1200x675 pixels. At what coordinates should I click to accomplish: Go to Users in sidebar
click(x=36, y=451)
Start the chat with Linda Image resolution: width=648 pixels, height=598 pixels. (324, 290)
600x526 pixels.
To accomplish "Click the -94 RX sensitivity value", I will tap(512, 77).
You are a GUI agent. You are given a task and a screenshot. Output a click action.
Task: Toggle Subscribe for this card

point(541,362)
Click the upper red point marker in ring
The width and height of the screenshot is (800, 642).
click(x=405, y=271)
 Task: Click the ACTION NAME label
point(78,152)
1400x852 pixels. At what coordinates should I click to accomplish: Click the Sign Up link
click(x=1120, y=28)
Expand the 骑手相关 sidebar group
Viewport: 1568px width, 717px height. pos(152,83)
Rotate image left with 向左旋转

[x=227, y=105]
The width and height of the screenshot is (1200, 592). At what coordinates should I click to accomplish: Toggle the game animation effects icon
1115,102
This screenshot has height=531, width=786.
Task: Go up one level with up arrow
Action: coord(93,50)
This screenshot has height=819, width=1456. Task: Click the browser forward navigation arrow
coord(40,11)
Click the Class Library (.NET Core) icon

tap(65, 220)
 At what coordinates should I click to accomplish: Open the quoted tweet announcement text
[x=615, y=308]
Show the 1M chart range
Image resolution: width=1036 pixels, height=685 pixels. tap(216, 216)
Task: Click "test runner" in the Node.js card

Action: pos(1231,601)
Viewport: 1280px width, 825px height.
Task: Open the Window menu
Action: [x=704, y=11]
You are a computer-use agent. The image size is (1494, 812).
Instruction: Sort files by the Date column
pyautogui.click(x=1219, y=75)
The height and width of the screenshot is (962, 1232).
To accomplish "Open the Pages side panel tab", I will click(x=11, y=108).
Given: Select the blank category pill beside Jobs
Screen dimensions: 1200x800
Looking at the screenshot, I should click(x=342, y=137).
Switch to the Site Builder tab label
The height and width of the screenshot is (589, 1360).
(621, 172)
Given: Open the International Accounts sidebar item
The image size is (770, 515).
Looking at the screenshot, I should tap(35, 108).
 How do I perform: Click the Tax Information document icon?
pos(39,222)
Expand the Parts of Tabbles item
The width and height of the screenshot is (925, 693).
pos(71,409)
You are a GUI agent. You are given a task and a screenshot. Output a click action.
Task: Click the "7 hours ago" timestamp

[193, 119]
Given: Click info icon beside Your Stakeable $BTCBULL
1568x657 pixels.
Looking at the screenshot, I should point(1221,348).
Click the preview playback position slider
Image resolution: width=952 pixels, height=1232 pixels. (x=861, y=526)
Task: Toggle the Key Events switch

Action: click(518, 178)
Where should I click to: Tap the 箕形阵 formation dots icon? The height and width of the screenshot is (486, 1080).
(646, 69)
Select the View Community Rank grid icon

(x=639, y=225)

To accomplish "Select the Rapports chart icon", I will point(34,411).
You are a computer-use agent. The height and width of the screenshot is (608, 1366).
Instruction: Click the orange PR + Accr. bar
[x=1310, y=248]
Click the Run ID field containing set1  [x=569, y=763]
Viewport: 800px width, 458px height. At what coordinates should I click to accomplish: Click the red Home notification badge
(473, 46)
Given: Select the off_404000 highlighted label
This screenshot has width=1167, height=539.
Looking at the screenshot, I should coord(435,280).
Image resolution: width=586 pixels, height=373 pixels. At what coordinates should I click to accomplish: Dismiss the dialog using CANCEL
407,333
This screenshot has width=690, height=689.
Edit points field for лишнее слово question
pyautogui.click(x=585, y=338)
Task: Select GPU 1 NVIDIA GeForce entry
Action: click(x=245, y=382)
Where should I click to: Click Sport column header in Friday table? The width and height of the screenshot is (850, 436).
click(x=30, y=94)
= = = = =
What needs to be done: Search the listing for "computer" and copy each line holding it.

Response:
You are a computer-use agent. The image size is (1494, 812).
You are a computer-use agent. The height and width of the screenshot is (608, 1366).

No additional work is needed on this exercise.